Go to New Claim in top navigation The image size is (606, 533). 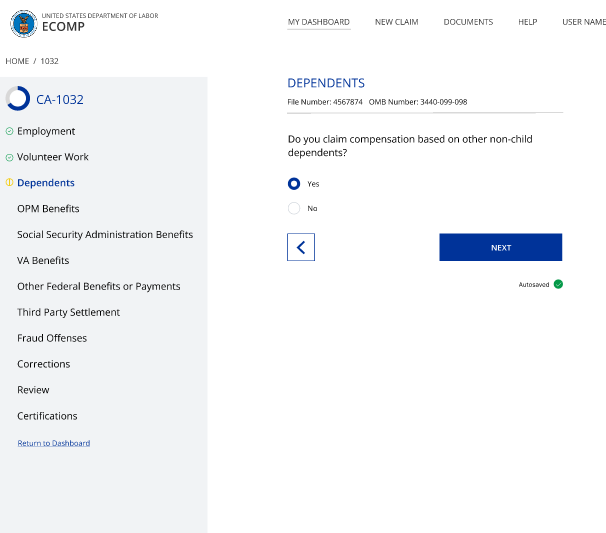click(397, 22)
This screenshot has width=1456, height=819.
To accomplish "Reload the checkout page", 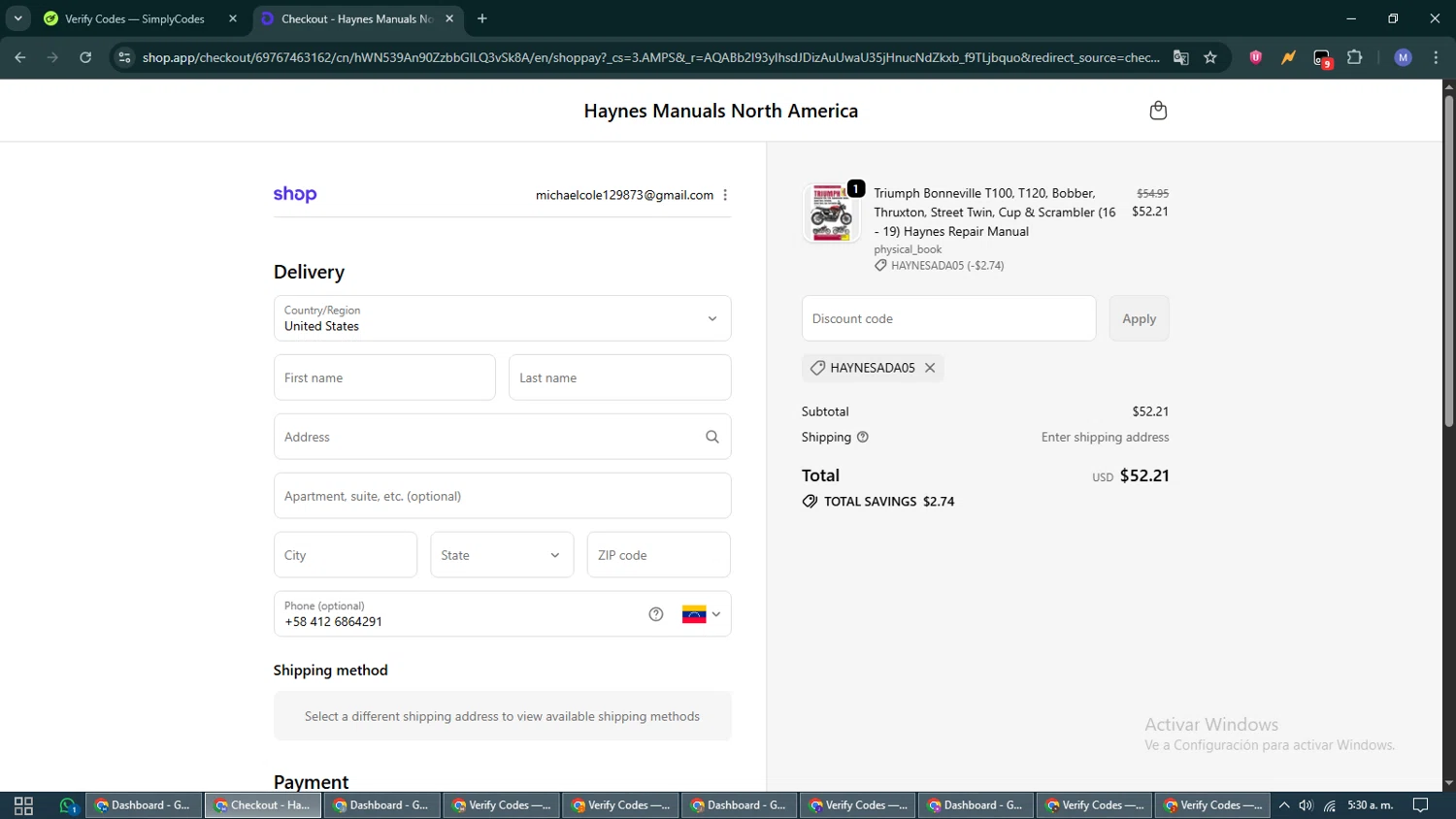I will [85, 57].
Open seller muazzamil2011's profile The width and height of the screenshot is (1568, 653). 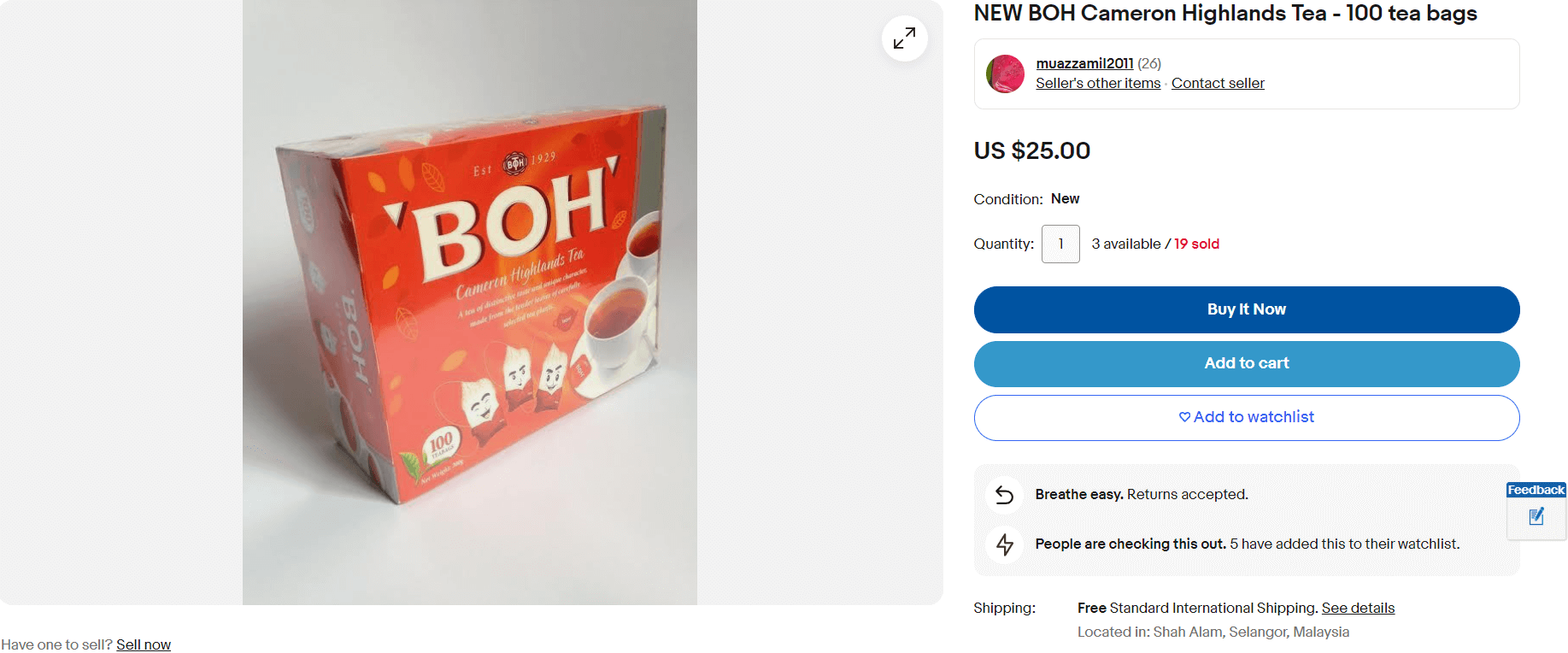click(x=1084, y=63)
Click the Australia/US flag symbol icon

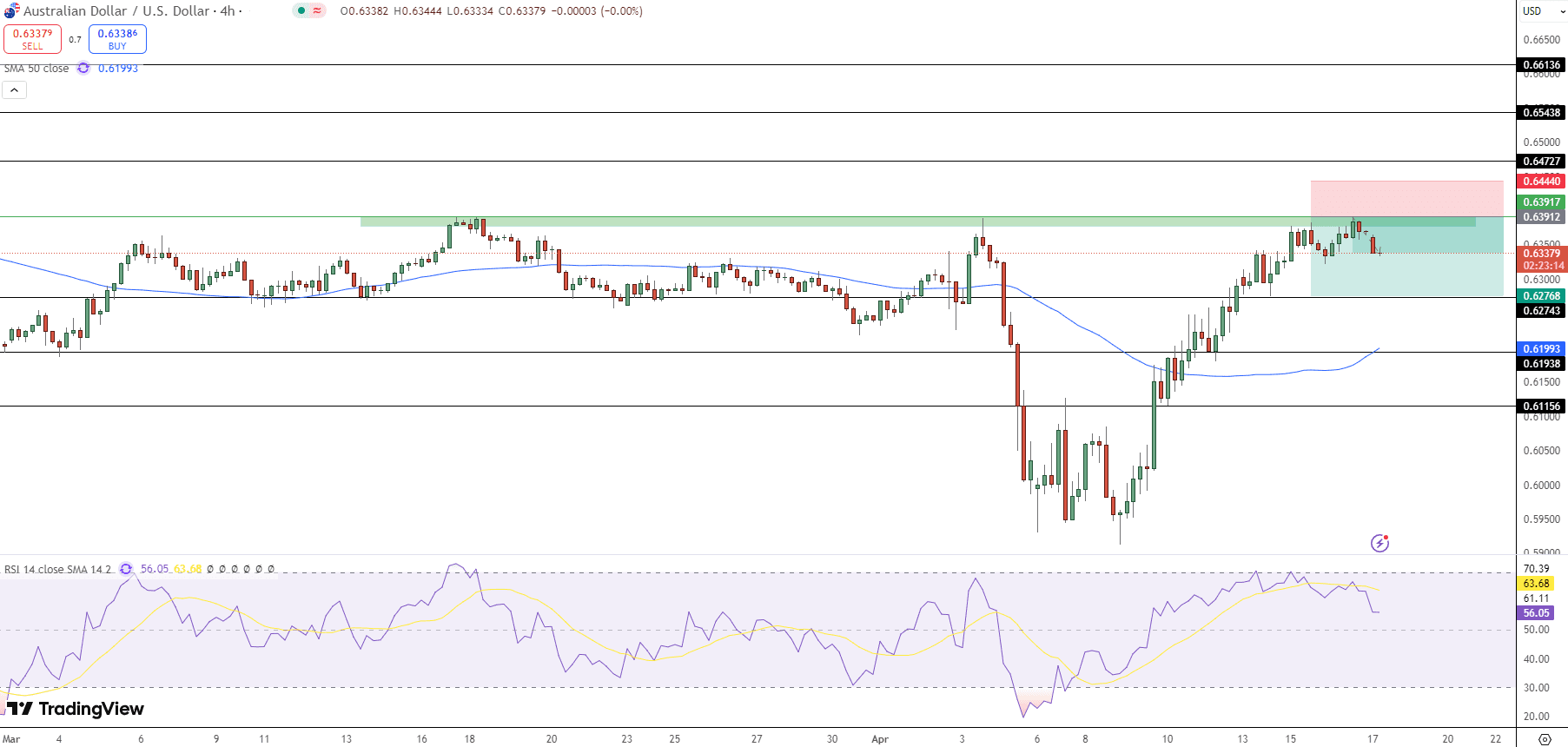click(x=11, y=11)
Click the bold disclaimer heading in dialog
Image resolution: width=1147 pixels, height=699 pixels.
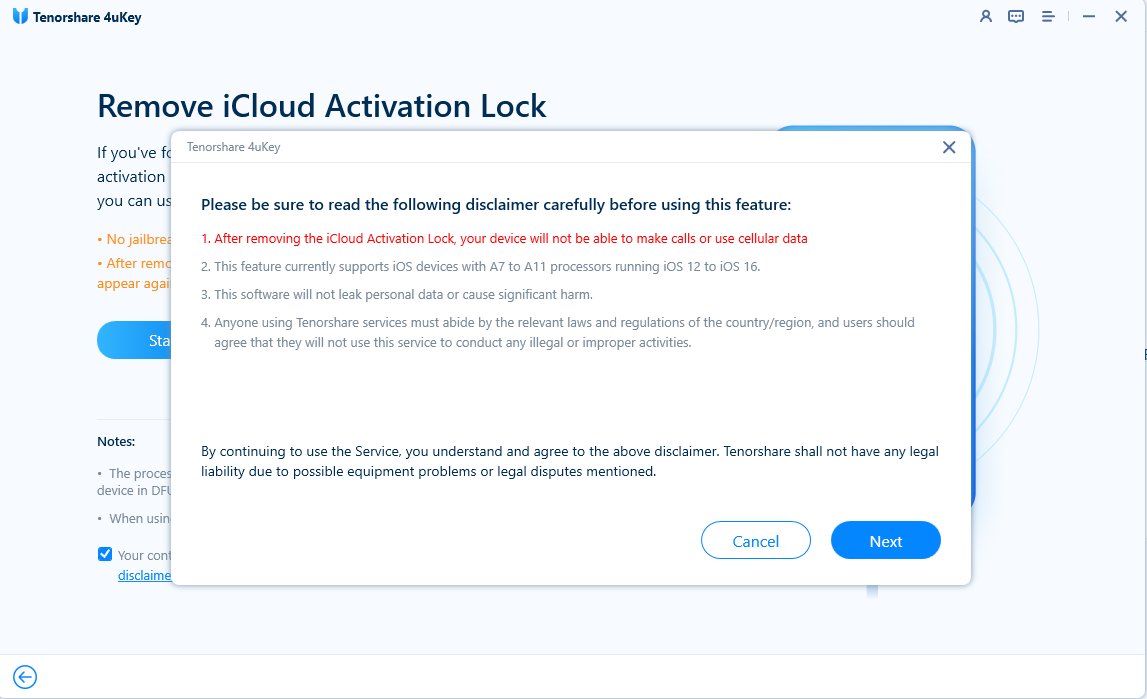(x=496, y=205)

» **Problem to solve**:
Leave the pictures out, and retype exactly the lines from the one containing "Image resolution: width=1147" through the last line of the entries above, both included.

» **Response area**:
Image resolution: width=1147 pixels, height=699 pixels.
(x=496, y=205)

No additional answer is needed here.